ÜBUNGSTEXT:

+ + + +

Von Thomas Kohler — Sie greifen ohne Not zur Klinge. Und sie schla­gen mitunter blutige Schlacht­en gegen sich selb­st. Junge Män­ner pin­seln sich lustvoll Schaum ins Antlitz und ent­deck­en Freud und Leid des Rasierens mit Gross­vaters Rasier­mess­er.

Was bewegt Män­ner dazu, sich die Zeit zu nehmen, ihren Bart­stop­peln nach alter Väter Sitte mit dem Rasier­mess­er zu Leibe zu rück­en? Zumal die Risiken, im Ver­gle­ich zum Elek­tro­rasier­er oder dem Weg­w­erfho­bel von Bic, Wilkin­son, Gilette oder wie sie alle heis­sen, nicht uner­he­blich sind. Viele Män­ner fürcht­en sich ins­ge­heim vor dem alten Rasier­mess­er, das auf Franzö­sisch beze­ich­nen­der­weise als «Rasoir Sabre» bekan­nt ist. Und den­noch greifen auch junge Bart- respek­tive Stop­pel­träger gerne wieder zum Badez­im­mer-Langschw­ert, um sich der lästi­gen Haarpracht im Gesicht zu entledi­gen.

+ + + +

AUFGABEN:
1. Gib den Abschnitt des Übungstexts von „Von Thomas Kohler“ bis einschließlich „Gesicht zu entledi­gen.“ wortgetreu wieder.
2. Nenne alle Hersteller von Wegwerfhobeln, die der Übungstext namentlich aufführt.
3. Entscheide für jede Aussage, ob sie mit dem Übungstext übereinstimmt, und antworte mit ja oder nein samt den ausschlaggebenden Worten als wörtlichem Zitat.
(a) Auf Französisch heißt das Rasiermesser «Rasoir Sabre».
(b) Die Risiken des Rasiermessers sind im Vergleich zum Elektrorasierer gering.
(c) Viele Männer fürchten sich insgeheim vor dem alten Rasiermesser.
Die anschließenden Zeilen stammen aus einer anderen Quelle.

VORGEGEBENE DATEN:

+ + + +

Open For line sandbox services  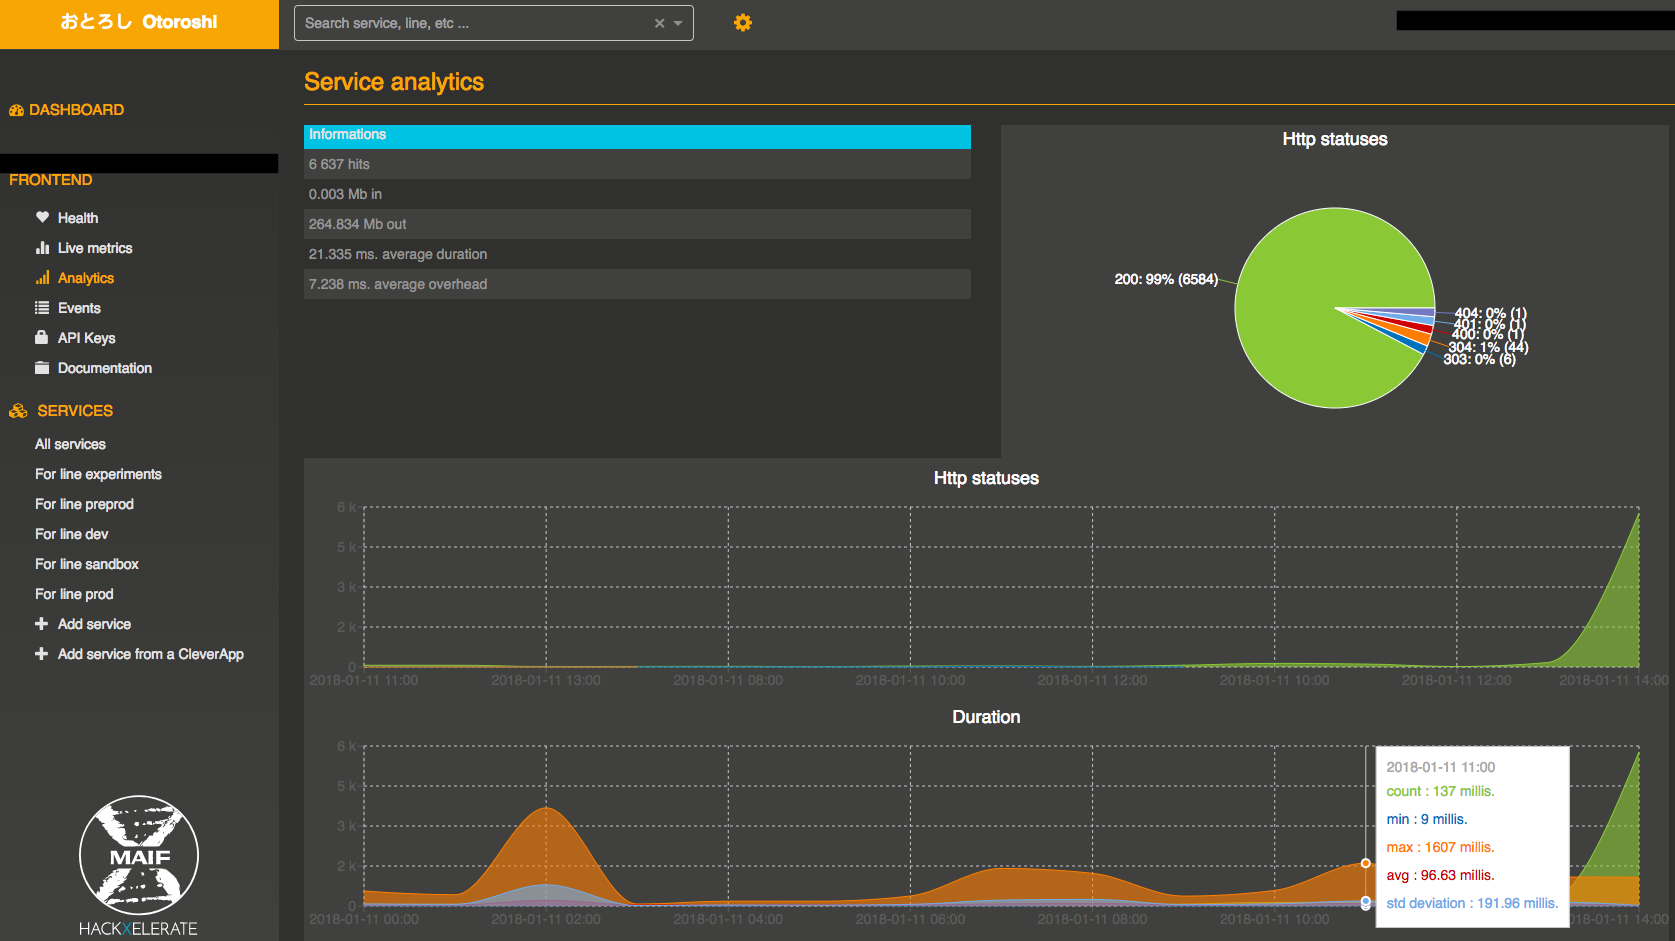pos(87,564)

+ + + +

LÖSUNGEN:
1.
Von Thomas Kohler — Sie greifen ohne Not zur Klinge. Und sie schla­gen mitunter blutige Schlacht­en gegen sich selb­st. Junge Män­ner pin­seln sich lustvoll Schaum ins Antlitz und ent­deck­en Freud und Leid des Rasierens mit Gross­vaters Rasier­mess­er.

Was bewegt Män­ner dazu, sich die Zeit zu nehmen, ihren Bart­stop­peln nach alter Väter Sitte mit dem Rasier­mess­er zu Leibe zu rück­en? Zumal die Risiken, im Ver­gle­ich zum Elek­tro­rasier­er oder dem Weg­w­erfho­bel von Bic, Wilkin­son, Gilette oder wie sie alle heis­sen, nicht uner­he­blich sind. Viele Män­ner fürcht­en sich ins­ge­heim vor dem alten Rasier­mess­er, das auf Franzö­sisch beze­ich­nen­der­weise als «Rasoir Sabre» bekan­nt ist. Und den­noch greifen auch junge Bart- respek­tive Stop­pel­träger gerne wieder zum Badez­im­mer-Langschw­ert, um sich der lästi­gen Haarpracht im Gesicht zu entledi­gen.

2. Bic, Wilkinson, Gilette

3.
(a) Ja: „als «Rasoir Sabre» bekan­nt“
(b) Nein: „nicht uner­he­blich sind“
(c) Ja: „Viele Män­ner fürcht­en sich ins­ge­heim vor dem alten Rasier­mess­er“